EXERCISE DATA: Begin

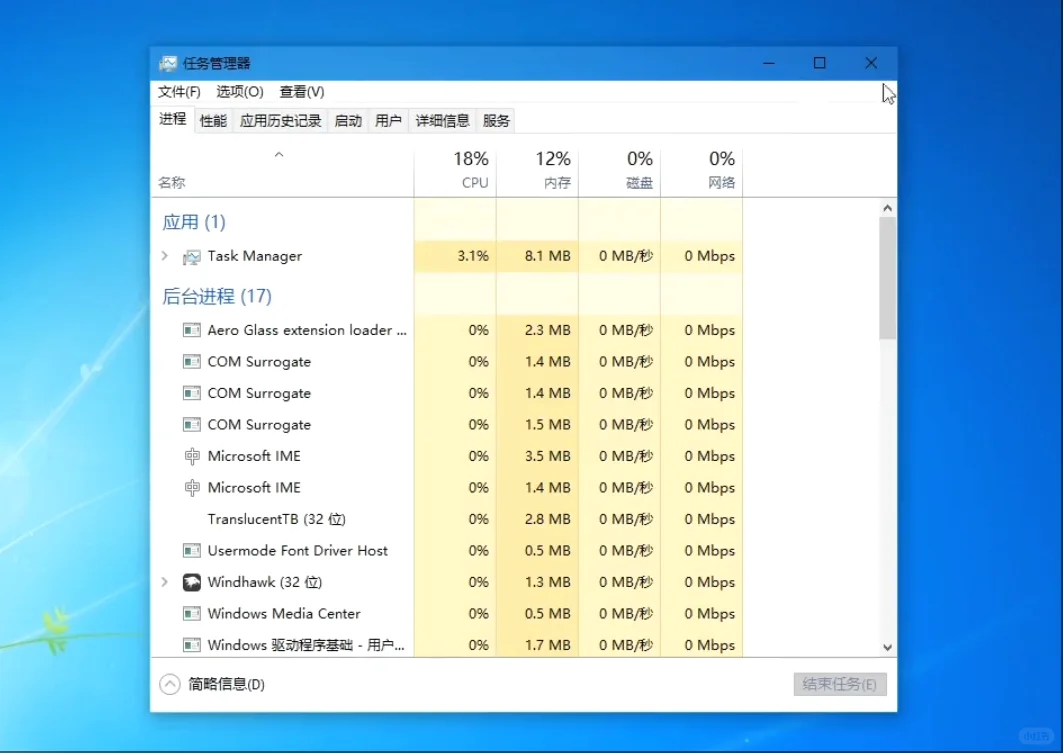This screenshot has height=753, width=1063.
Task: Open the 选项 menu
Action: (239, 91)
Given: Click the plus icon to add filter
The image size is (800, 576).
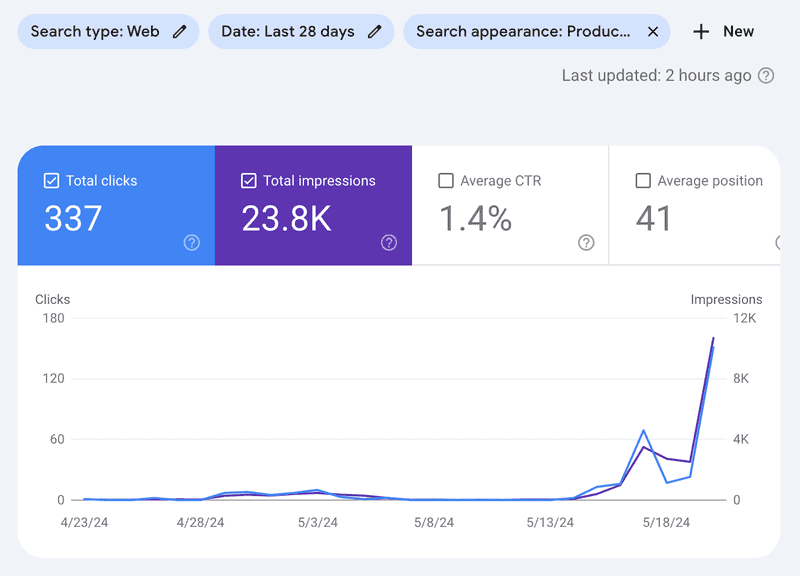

EXERCISE DATA: End

Set the pictures aside and repeat only the lines from the one containing "Given: Click the plus icon to add filter" through the last line of the entries above, exactly as they stand.

RESPONSE BOX>
Given: Click the plus icon to add filter
The image size is (800, 576).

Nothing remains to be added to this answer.